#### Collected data
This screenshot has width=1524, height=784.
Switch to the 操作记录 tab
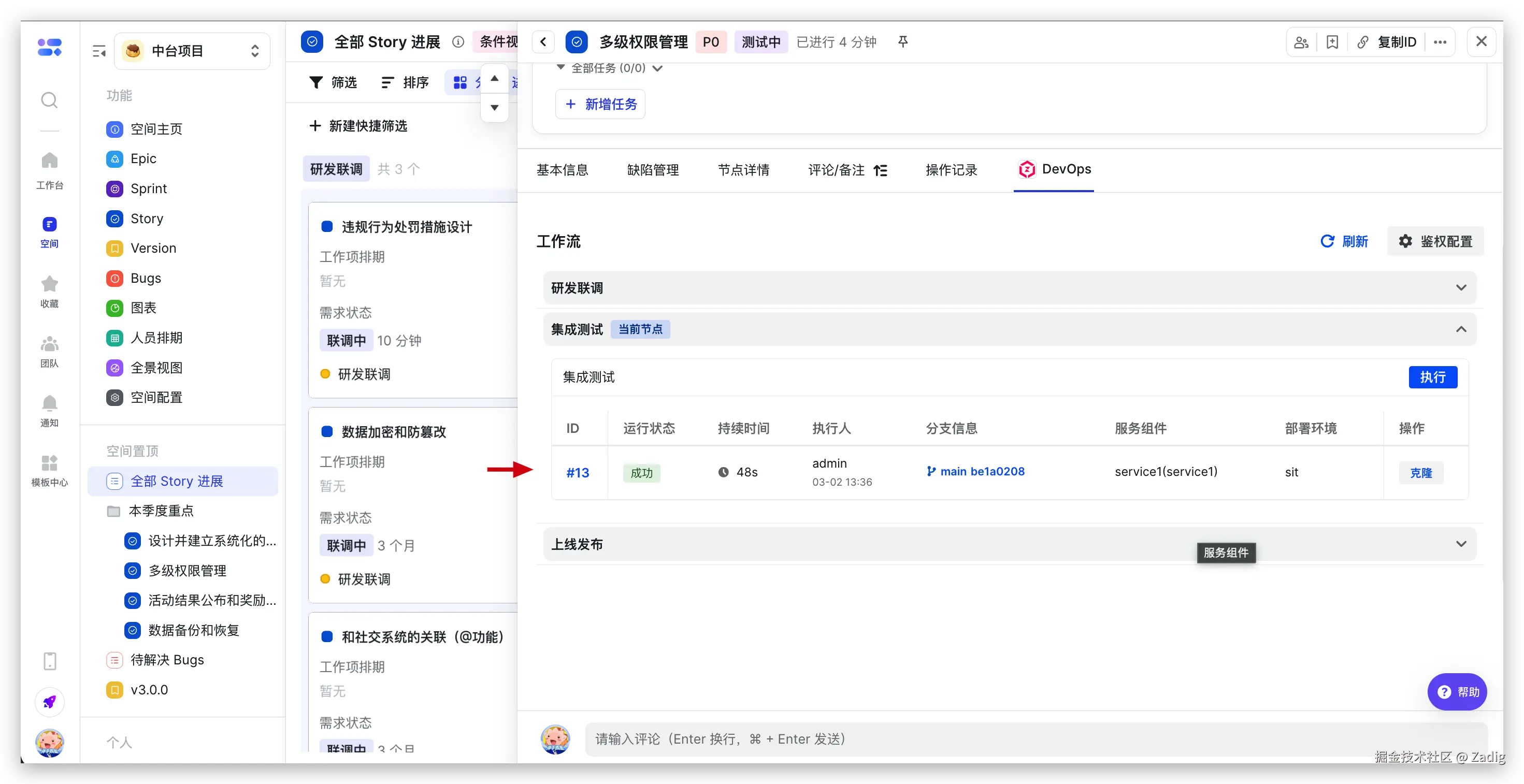[951, 170]
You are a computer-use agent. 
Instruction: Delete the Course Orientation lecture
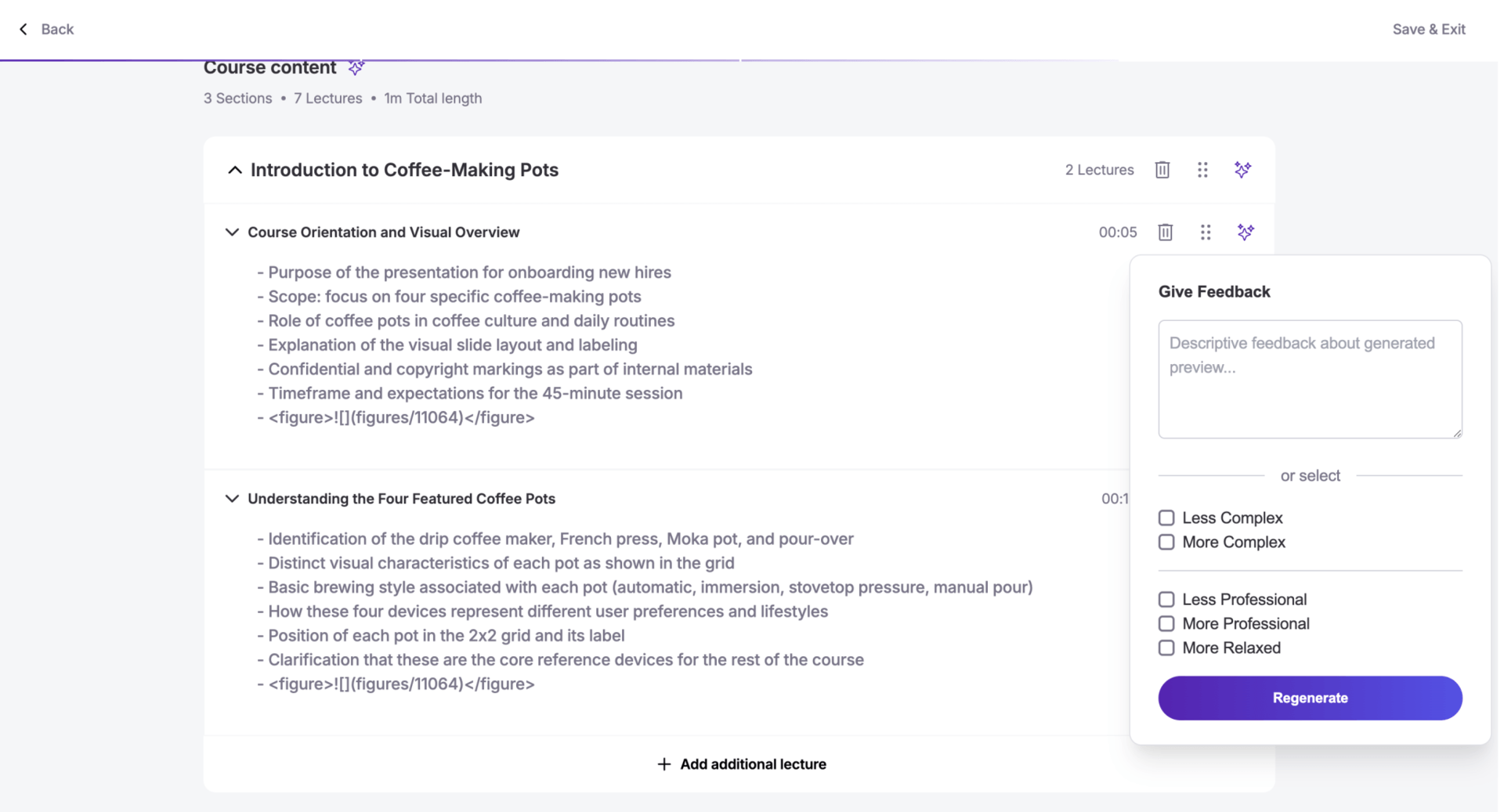1165,232
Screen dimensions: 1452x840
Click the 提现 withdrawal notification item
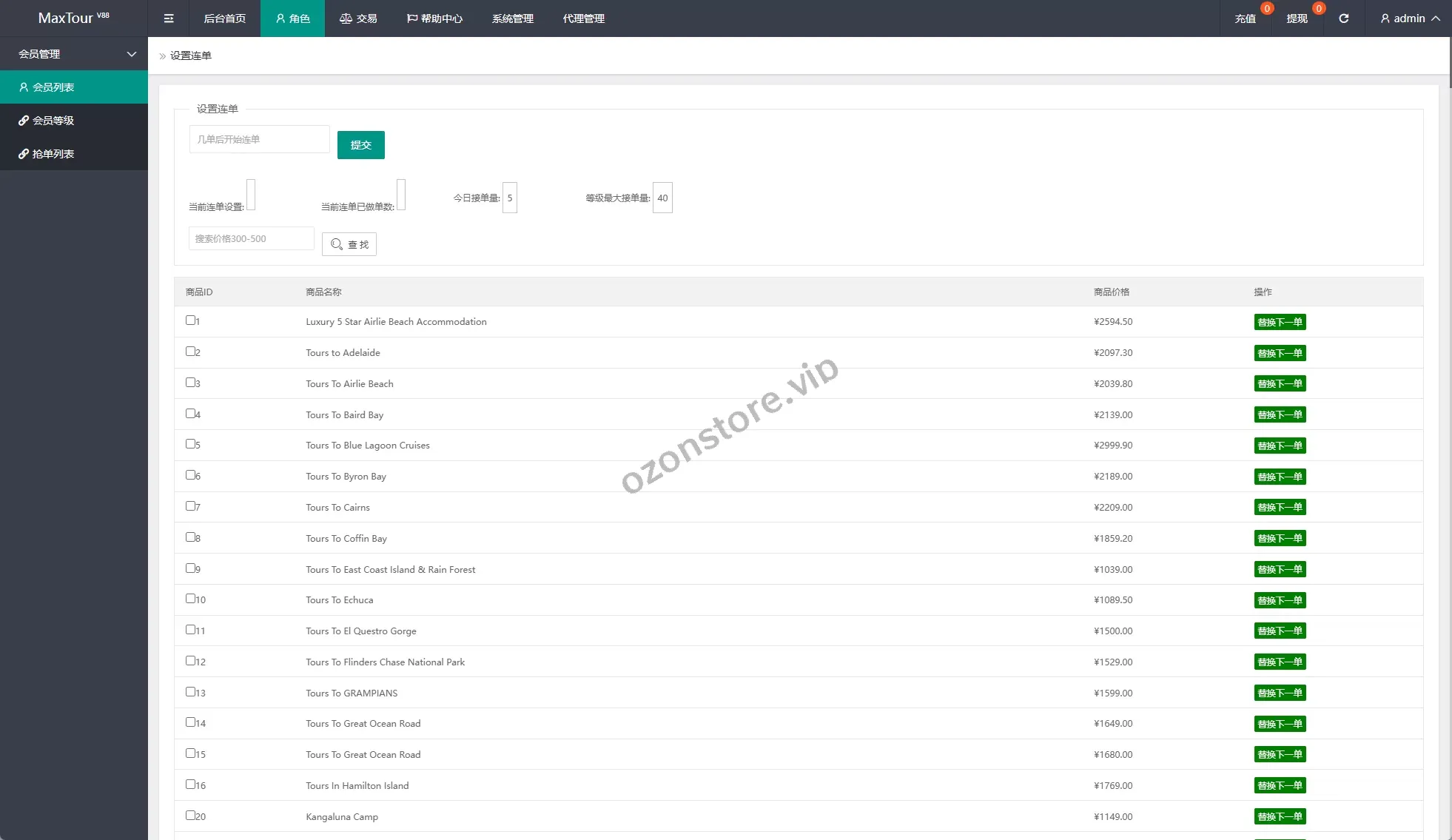1297,19
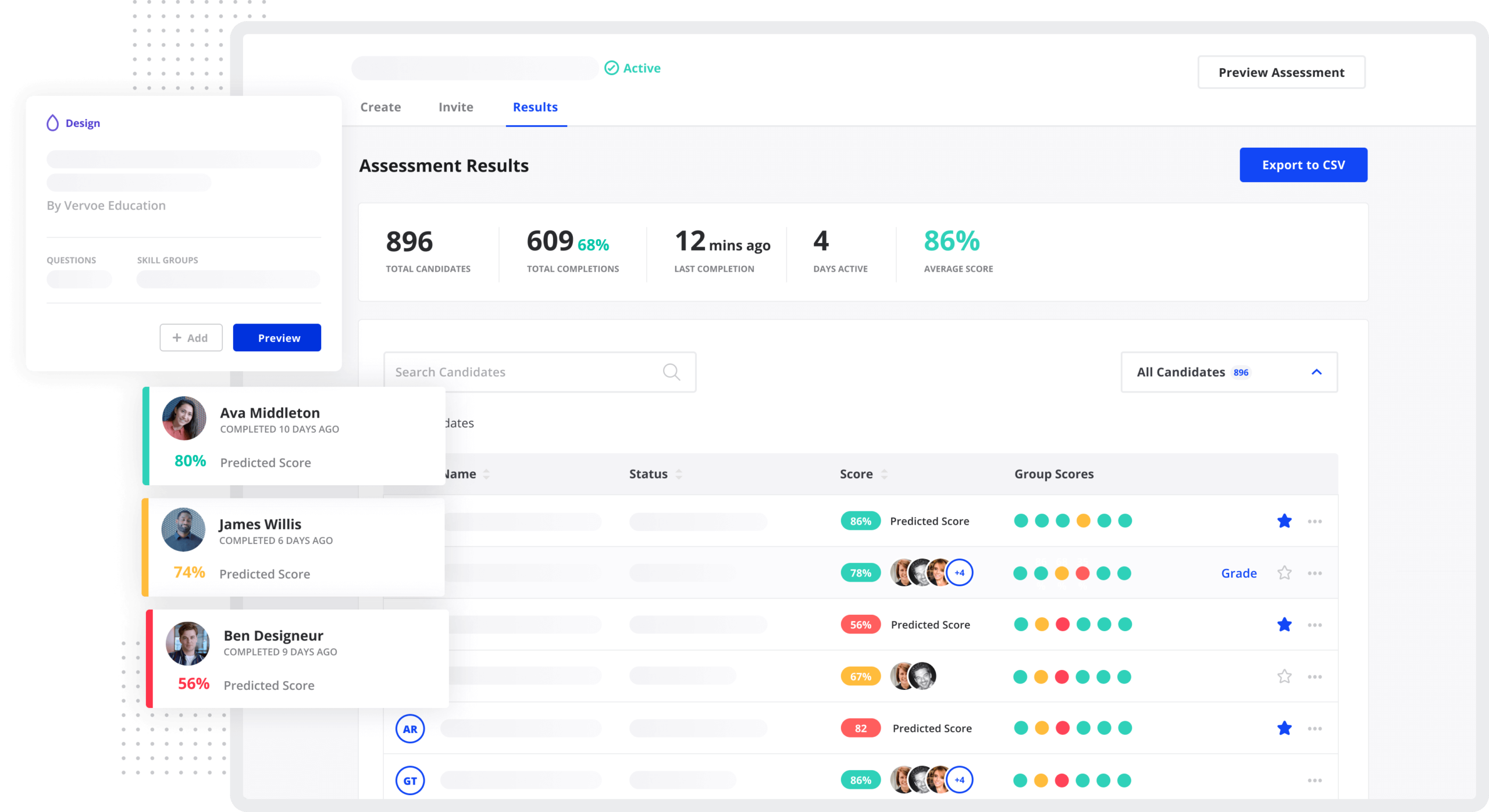Screen dimensions: 1489x812
Task: Click the GT candidate initials avatar
Action: coord(410,781)
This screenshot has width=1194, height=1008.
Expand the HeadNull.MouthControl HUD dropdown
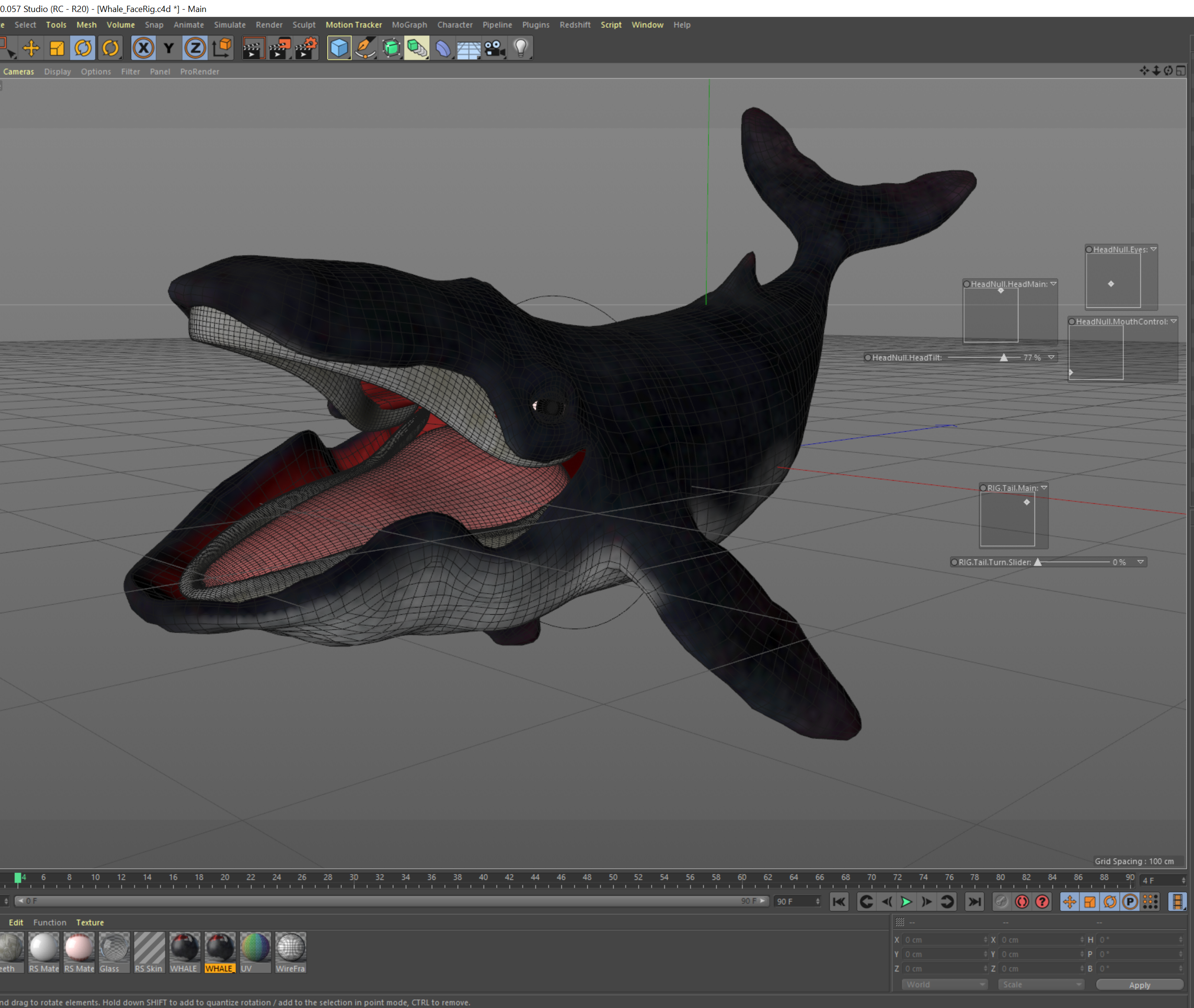click(1173, 321)
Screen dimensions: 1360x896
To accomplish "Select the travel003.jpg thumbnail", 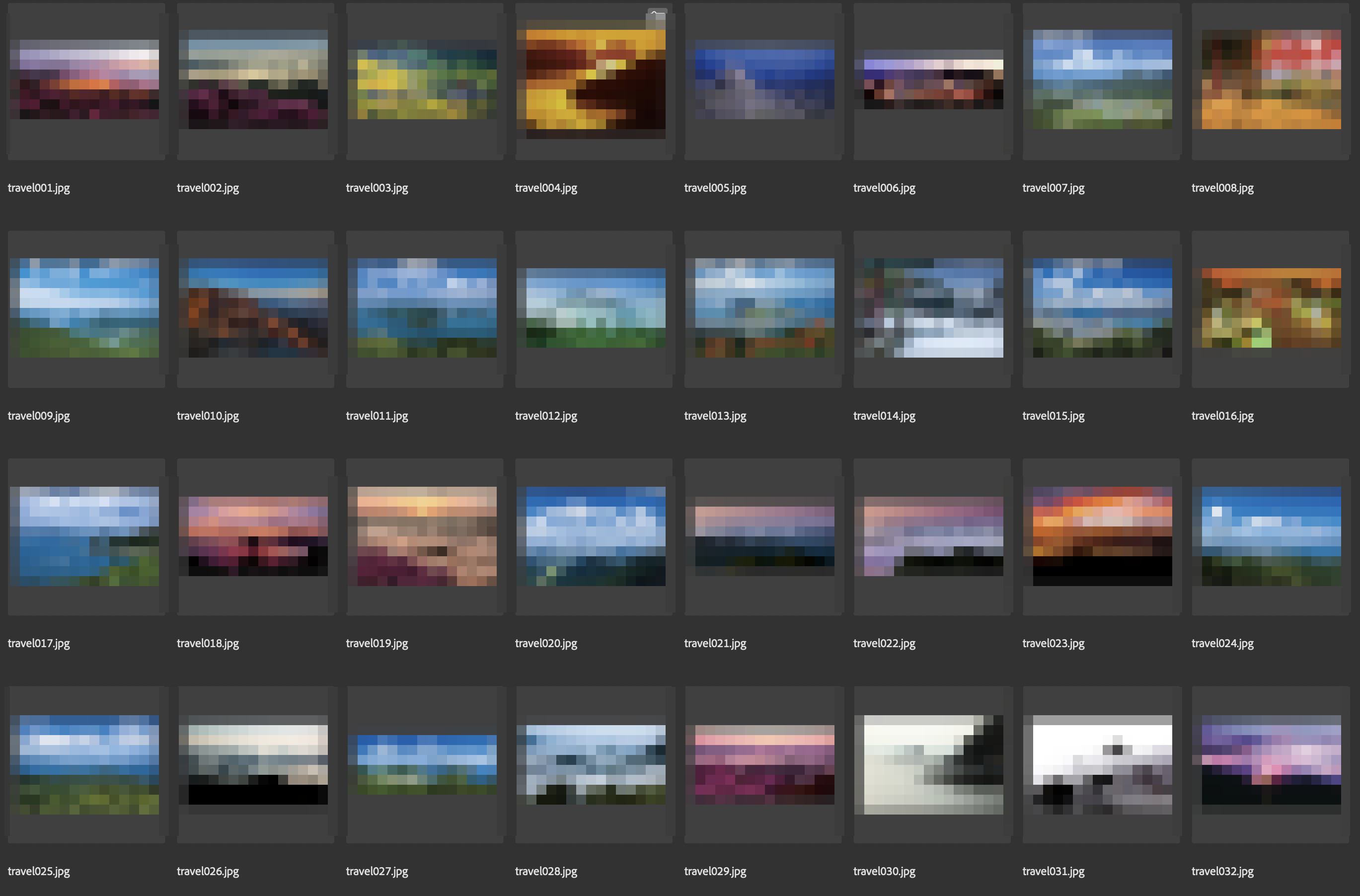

#### Your objective
In the answer, give only the lines from the one containing "Expand the HeadNull.MouthControl HUD dropdown" through the end of the records above, each reproduced exactly. Include no pictures.

#### Answer section
Expand the HeadNull.MouthControl HUD dropdown
click(1173, 321)
Screen dimensions: 1360x896
To accomplish "Select the travel003.jpg thumbnail", 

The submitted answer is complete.